Now let’s cross-check OpenDNS response with VirusTotal’s feed, by adding another event type from VirusTotal: the first time when VirusTotal detects a malicious url that has positive detections(VT_FirstFlag).
First of all, out of 267 domains, VirusTotal returns first_flag results for 165 of them.
In figure 4, looking at the box plot, the box (the lower to higher quartile) is located on the negative side of the scale, along with more negative outliers, which indicates that nlp-rank caught these domains earlier statistically. Accordingly, these domains have lines with negative slope on the group timeline. However, there are positive outliers, which is worth further investigation.
Exploit Kits Analysis
Following the same method let’s analyze some recent exploit kit domains. In figure 5, we can quickly identify a few things:
- We usually block a EK domain a few hours after we see it.
- Our results are basically aligned with VirusTotal, as in the second box plot, most of the statistics are zero.
Now if we add another ingredient, the time a domain gets registered (Registered), the correlation becomes interesting. In figure 6, most domains were only “put into use” a certain period of time after they were registered, from a few days up to almost a year. This happens because attackers hijacked benign domain registrants and then create subdomains for their malicious content. This technique is also referred to as domain shadowing. However, a small family of domains are not using domain shadowing but instead are freshly created for dedicated delivery of exploit kits. They are highlighted in orange in figure 6, and listed as below if you are interested:
Through the above use cases, we demonstrated how visualizations such as box plots and slope graphs could be used in security research. However, to make them even more enticing, these visualizations can be expanded by using a few interaction techniques to facilitate people explore their own dataset.
Filtering & Sorting
Often times visualizations provide the big picture, and ideally point out the direction of your next step. In this tool, filtering allows you to cross out some events that are not relevant, and give focus to the “real meat” of the analysis.

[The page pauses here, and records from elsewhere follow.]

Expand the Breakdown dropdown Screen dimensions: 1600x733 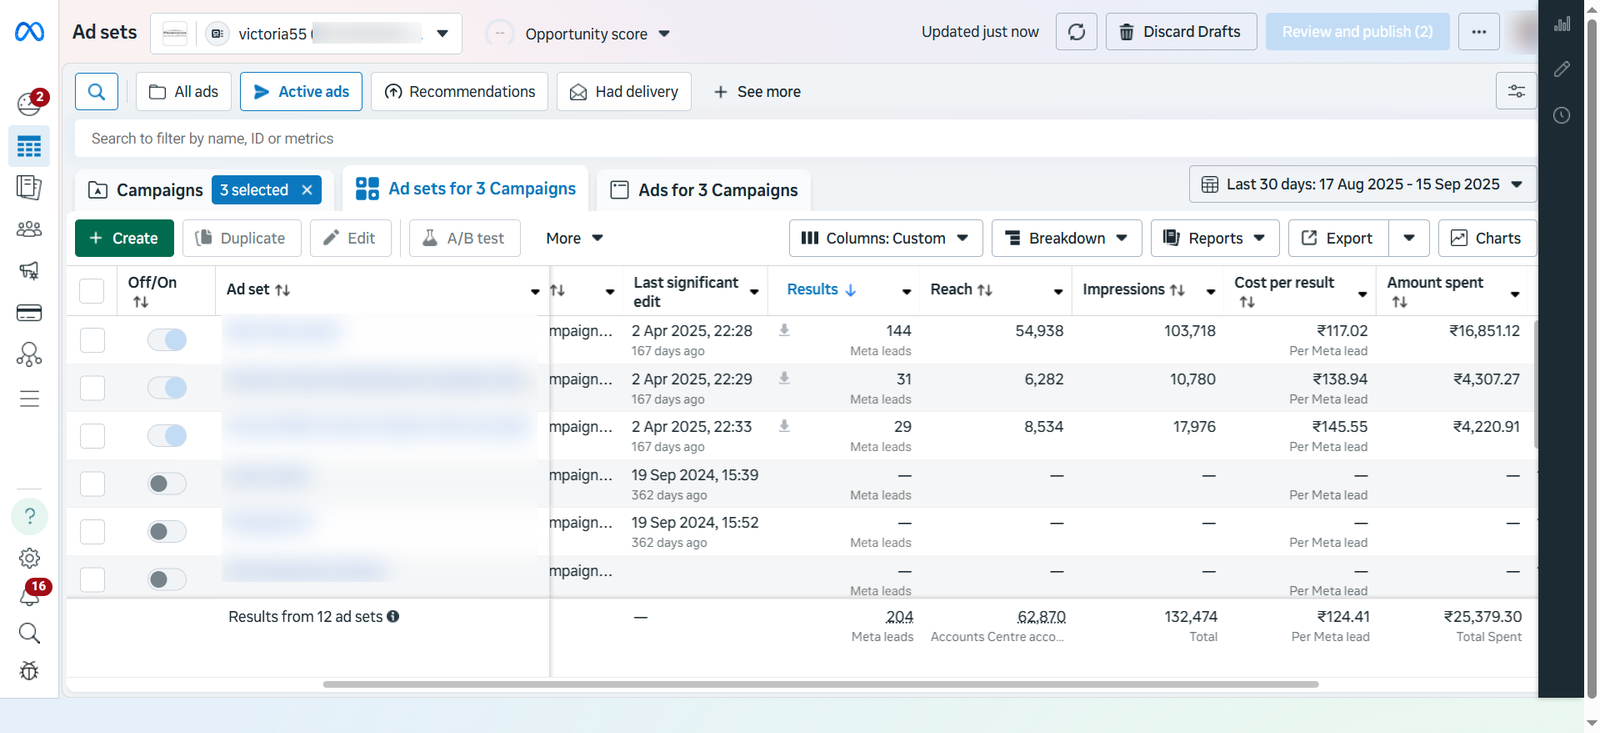coord(1066,238)
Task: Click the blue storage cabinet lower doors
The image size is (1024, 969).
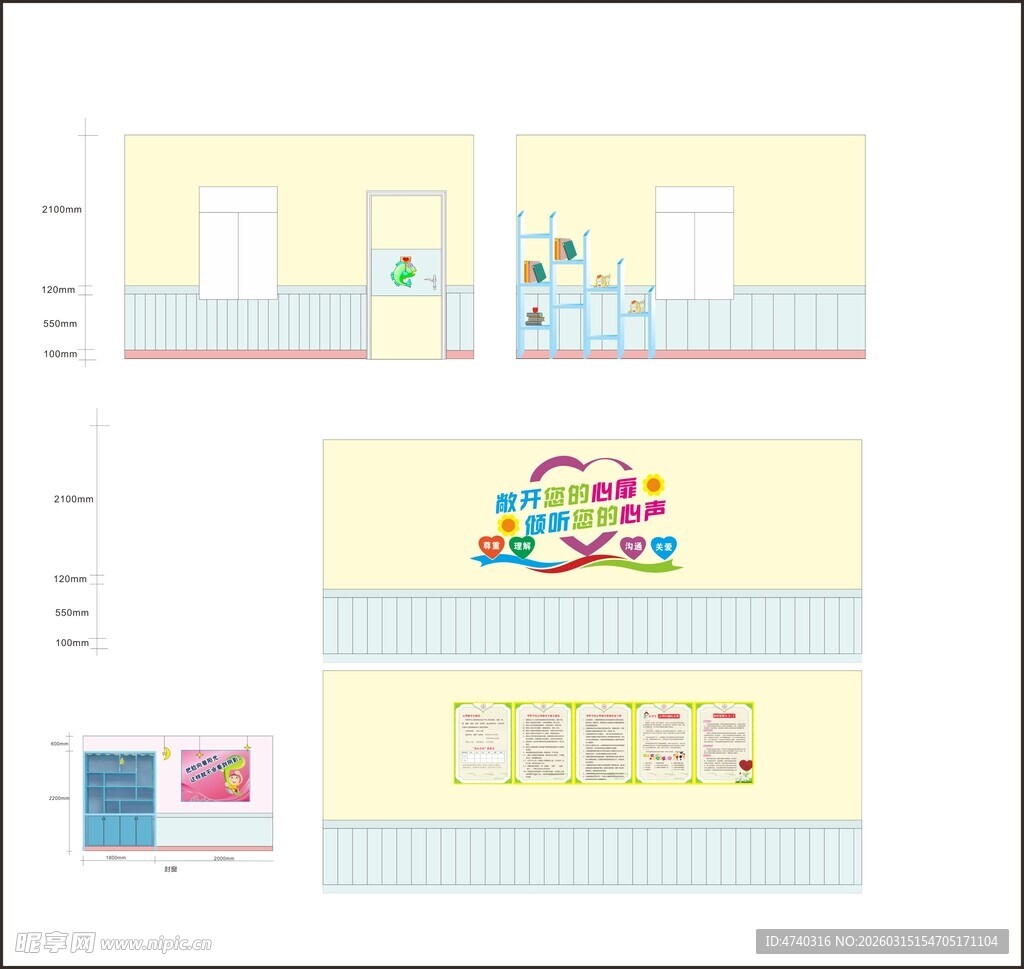Action: (119, 830)
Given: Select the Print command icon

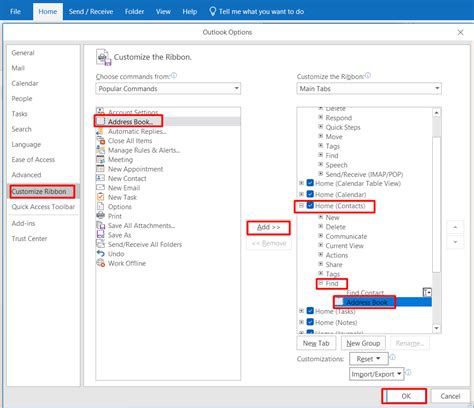Looking at the screenshot, I should [100, 216].
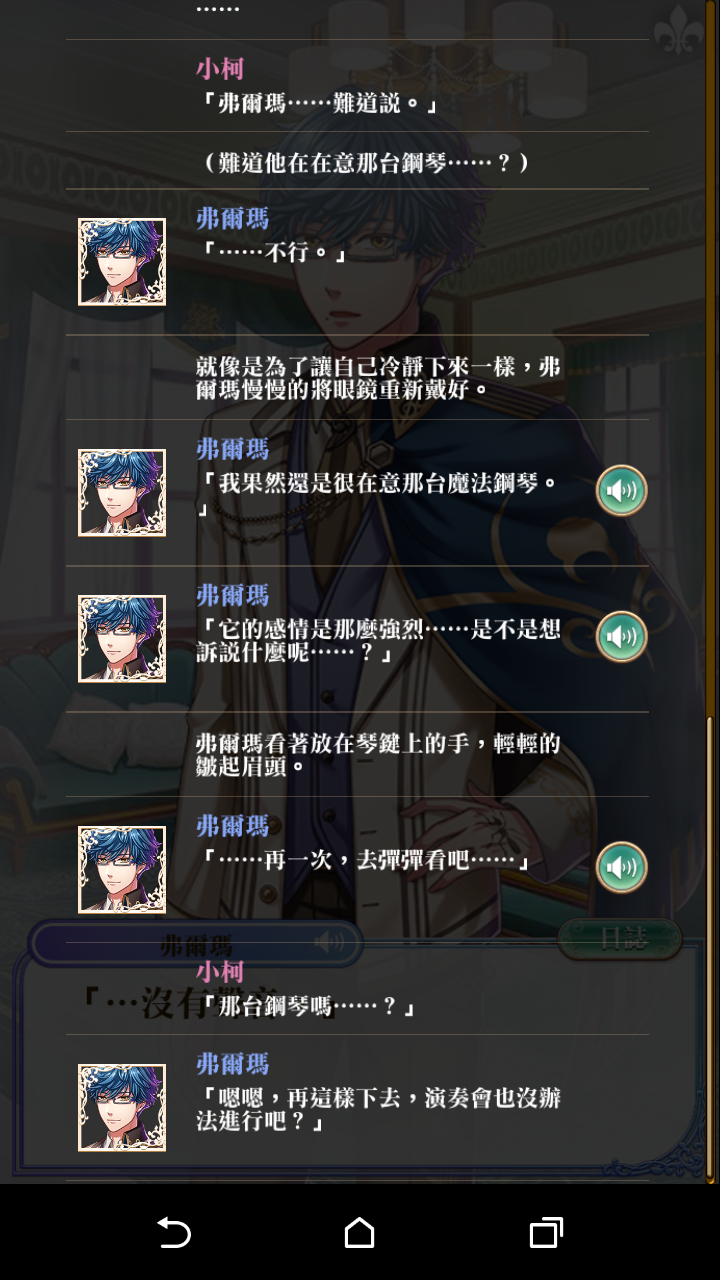This screenshot has width=720, height=1280.
Task: Select inner thought '難道他在在意那台鋼琴'
Action: click(x=357, y=161)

In addition, the ability to sort the timelines helps users find interesting correlations between two adjacent timelines events, which would be difficult to find in a text-only format.
Details on demand
Instead of calculating a box plot for each of the two events, the tool will provide this extra information when you want it, and you are free to select any pair of metrics matter.
Hovering to highlight and view domain detail is also supported.
Although we didn’t apply colors in above examples, coloring can provide the users more useful information. You can use color to represent different sets of domains, so it’s easy to compare. Or, you can even use a linear color scale to represent quantitative data. In figure 1, the coloring is actually encoding the creation date, so the older the redder.
In this post, we analyzed phishing domains and exploit kit domains. Another interesting analysis is to compare the evolution pattern for different sets of the domains, such as domains by different attacks, threat types or classifiers.
Furthermore, If we could put this specific slice of data into a larger context, use it with other type of data, for example the query volume over time and the neighborhood connections within a large graph, it would reveal a clearer picture of the domains in question. However, it will certainly bring up more challenges to design, as we want to display more information but maintain systematic simplicity and great user experience at the same time.